Fedeli alla nostra prospettiva economica, vediamo ora come realmente avviene la produzione e la diffusione dell'informazione scientifica, usando "scientifica" nel senso più ampio, quindi comprendendo anche le scienze sociali ed umane.
Non c'è dubbio che in Italia la quasi totalità dell'informazione scientifica viene prodotta all'interno di Università e CNR, enti di natura pubblica. E' vero che, soprattutto per gli ambiti tecnici e biomedici, soggetti privati prendono parte attiva a tale produzioni, attraverso vari tipi di partnership, primo fra tutti quello delle convenzioni. In tali contratti, i privati mettono in sostanza sempre a disposizione capitali per ottenere sì prodotti della creatività scientifica, ma si deve rimarcare che il valore di tali prodotti, per il committente, non sta mai nella loro disseminazione, insomma nella loro pubblicazione. Se Motorola commissiona ad un dipartimento di elettronica di una università italiana lo sviluppo di componenti per un sistema GSM, certo non lo fa perché spera in un profitto dalla pubblicazione dei risultati sulle IEEE Transactions on communications! La disseminazione dell'idea scientifica, la sua pubblicazione riguarda semmai l'ente – Università e CNR – all'interno della quale lavorano professori, ricercatori, dottorandi, laureandi e borsisti che hanno preso parte alla ricerca. E sono proprio le Università e i CNR che pagano tutte queste figure per produrre e disseminare informazione scientifica, insomma per fare ricerca. Le stesse istituzioni, è noto, finanziano anche le biblioteche accademiche e di ricerca. Osserviamo qui, quasi a margine, che nel meccanismo di produzione dell'informazione scientifica la biblioteca di ricerca entra a far parte con compiti propri in una struttura complessa tutta finalizzata, ancora, alla produzione di informazione scientifica e alla preparazione degli intellettuali.

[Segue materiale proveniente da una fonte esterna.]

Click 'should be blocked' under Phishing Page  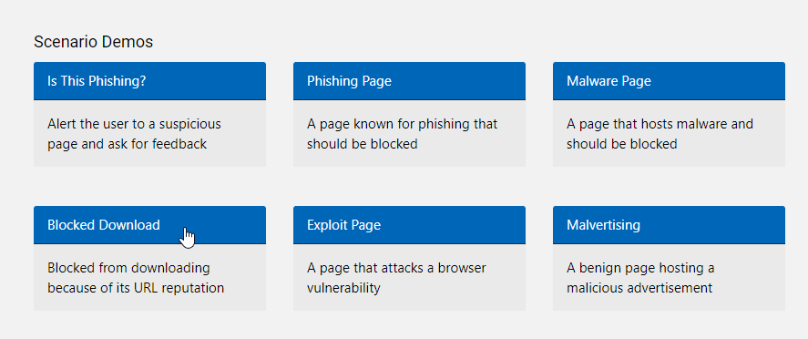point(362,144)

Proprio per poter diffondere le informazioni scientifiche, gli enti di ricerca si rivolgono tradizionalmente agli editori come attori imprescindibili della disseminazione di idee scientifiche. E' questa una tradizione che affonda nei primissimi anni dell'invenzione della stampa, quando sono proprio alcune università a stringere contratti e a finanziare stampatori per la produzione dei libri necessari allo svolgimento dell'attività accademica.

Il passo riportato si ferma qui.